Cursor for Data Science - my experiences

Hi all,

I’m new here and I thought I’d share some of my experiences, positive, and negative with Cursor over the last few months. I’ve completed 4 data science projects in that time. Three fairly small and a moderately large one that I’m either wrapping up, or hopefully will take to production.

I come at this as an old time SAS programmer (yes it’s a programming language, not a spreadsheet) with a chemical engineering background and academic coding starting with Fortran IV, Pascal, C++, and some visual basic. I struggled with R for a bit, and am still really a beginner with Python. I’m fairly senior and most of my roles have been in leadership positions.

I’m now back in the programmers seat delivering data science work (and I use a more robust MLOps process than most) as an independent. With Cursor I’m doing projects in 1/3 the time, with 1/4 the staff at 1/5 the costs. A month project would have taken me a team of 4 for 3 months just two years ago. The productivity gains are incredible.

So are some of the roadblocks though. I am constantly fighting the limited context window. I can barely get a prompt together without hitting 90% context. (Max mode helps, but burning $1000 a week on tokens, like I did last week isn’t going to be sustainable without a bump in my fees).

Letting the agent run wild is dangerous. I’ve fought a data validation war for the last two weeks watching as the agents, skipped tests to pretend they passed, changed the validation data to match the code output, continuously write throw-away in chat (editor) code rather than recording the code as a script, duplicating scripts with multiple tags, names, etc. like a management consultant on powerport instead of using proper git/branch management to track audits, etc. Often refusing to use previously created and documented utility functions designed specifically for accessing databases, parallelizing runs, running high resource jobs in RAM, avoiding expensive and excessive disk i/o, etc.

Results are hit and miss.

On the other hand I’ve been amazed at how quickly and easily it can code a complex predictive or forecasting model. I was able to optimize a Bayesian Hierarchical forecast training, cross validation, and scoring model in an afternoon. It took several days to optimize it and I was eventually able to get it to run on my (admittedly souped up) Macbook, first in about 12 hours - (when I was in college it would have taken a Cray supercomputer to do the calculations at all), then with Pytorch optimized for Apple M2 Max metal in just under an hour….
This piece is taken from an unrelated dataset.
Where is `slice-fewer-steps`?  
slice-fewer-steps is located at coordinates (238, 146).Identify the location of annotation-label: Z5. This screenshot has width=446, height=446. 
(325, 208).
Sometimes I’ll get great results, sometimes incredibly frustrating results. Sometimes, the context window just blows up, other times I get great results with Auto mode. (To be fair my repo on my current project is 600 GB including data, with 82,000 files… Multiple databases, dozens of tables, hundreds, if not a thousand or more columns.)

I’m sure there is a lot I can learn from this group. Happy to share my experiences (including my stupid mistakes…it’s how I learn).

Is anyone else using Cursor for data science, machine learning, optimization, or other AI type work?

What have your experiences been?

Any tips, thoughts, or suggestions appreciated.